[ABOUT THIS EXERCISE]
Please restate, word for word, the lines below that begin at the one with "Where should I click to: Toggle" and end at the one with "Image resolution: width=1112". Leave out all other lines.

Records from a data collection
__________________________________________________

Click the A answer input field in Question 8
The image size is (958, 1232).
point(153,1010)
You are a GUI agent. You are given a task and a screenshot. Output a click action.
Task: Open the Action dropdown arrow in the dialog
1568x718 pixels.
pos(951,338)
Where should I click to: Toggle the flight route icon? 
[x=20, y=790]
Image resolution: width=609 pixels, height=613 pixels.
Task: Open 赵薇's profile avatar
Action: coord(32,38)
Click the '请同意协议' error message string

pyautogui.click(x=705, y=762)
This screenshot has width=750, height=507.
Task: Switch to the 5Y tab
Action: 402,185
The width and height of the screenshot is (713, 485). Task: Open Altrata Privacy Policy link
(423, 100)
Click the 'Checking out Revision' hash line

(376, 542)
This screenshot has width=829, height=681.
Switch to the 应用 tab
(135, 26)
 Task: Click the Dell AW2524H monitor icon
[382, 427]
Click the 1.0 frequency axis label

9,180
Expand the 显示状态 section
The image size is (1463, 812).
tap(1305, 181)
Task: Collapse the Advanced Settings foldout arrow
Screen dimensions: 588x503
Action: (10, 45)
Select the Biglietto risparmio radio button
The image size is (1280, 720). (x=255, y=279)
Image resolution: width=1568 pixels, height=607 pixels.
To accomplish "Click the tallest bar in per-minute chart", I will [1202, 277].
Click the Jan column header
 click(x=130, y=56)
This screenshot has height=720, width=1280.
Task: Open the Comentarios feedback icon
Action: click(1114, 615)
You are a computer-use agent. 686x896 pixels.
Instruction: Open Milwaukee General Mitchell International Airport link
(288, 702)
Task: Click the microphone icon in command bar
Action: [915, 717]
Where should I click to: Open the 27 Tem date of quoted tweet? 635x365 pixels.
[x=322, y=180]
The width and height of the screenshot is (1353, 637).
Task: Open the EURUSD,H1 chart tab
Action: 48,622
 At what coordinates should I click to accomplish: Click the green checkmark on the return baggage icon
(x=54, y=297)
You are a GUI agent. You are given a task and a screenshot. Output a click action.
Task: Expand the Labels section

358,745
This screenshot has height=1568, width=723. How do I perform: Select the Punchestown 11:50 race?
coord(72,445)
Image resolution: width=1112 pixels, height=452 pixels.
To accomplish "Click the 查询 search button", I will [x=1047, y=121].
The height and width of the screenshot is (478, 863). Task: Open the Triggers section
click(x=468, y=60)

__________________________________________________

[RESULT]
Where should I click to: Toggle the flight route icon? 
[x=20, y=790]
Image resolution: width=609 pixels, height=613 pixels.
Task: Open 赵薇's profile avatar
Action: coord(32,38)
Click the '请同意协议' error message string

pyautogui.click(x=705, y=762)
This screenshot has width=750, height=507.
Task: Switch to the 5Y tab
Action: 402,185
The width and height of the screenshot is (713, 485). Task: Open Altrata Privacy Policy link
(423, 100)
Click the 'Checking out Revision' hash line

(376, 542)
This screenshot has width=829, height=681.
Switch to the 应用 tab
(135, 26)
 Task: Click the Dell AW2524H monitor icon
[382, 427]
Click the 1.0 frequency axis label

9,180
Expand the 显示状态 section
The image size is (1463, 812).
tap(1305, 181)
Task: Collapse the Advanced Settings foldout arrow
Screen dimensions: 588x503
Action: (10, 45)
Select the Biglietto risparmio radio button
The image size is (1280, 720). (x=255, y=279)
Image resolution: width=1568 pixels, height=607 pixels.
To accomplish "Click the tallest bar in per-minute chart", I will [1202, 277].
Click the Jan column header
 click(x=130, y=56)
This screenshot has height=720, width=1280.
Task: Open the Comentarios feedback icon
Action: click(1114, 615)
You are a computer-use agent. 686x896 pixels.
Instruction: Open Milwaukee General Mitchell International Airport link
(288, 702)
Task: Click the microphone icon in command bar
Action: [915, 717]
Where should I click to: Open the 27 Tem date of quoted tweet? 635x365 pixels.
[x=322, y=180]
The width and height of the screenshot is (1353, 637).
Task: Open the EURUSD,H1 chart tab
Action: 48,622
 At what coordinates should I click to accomplish: Click the green checkmark on the return baggage icon
(x=54, y=297)
You are a GUI agent. You are given a task and a screenshot. Output a click action.
Task: Expand the Labels section

358,745
This screenshot has height=1568, width=723. How do I perform: Select the Punchestown 11:50 race?
coord(72,445)
Image resolution: width=1112 pixels, height=452 pixels.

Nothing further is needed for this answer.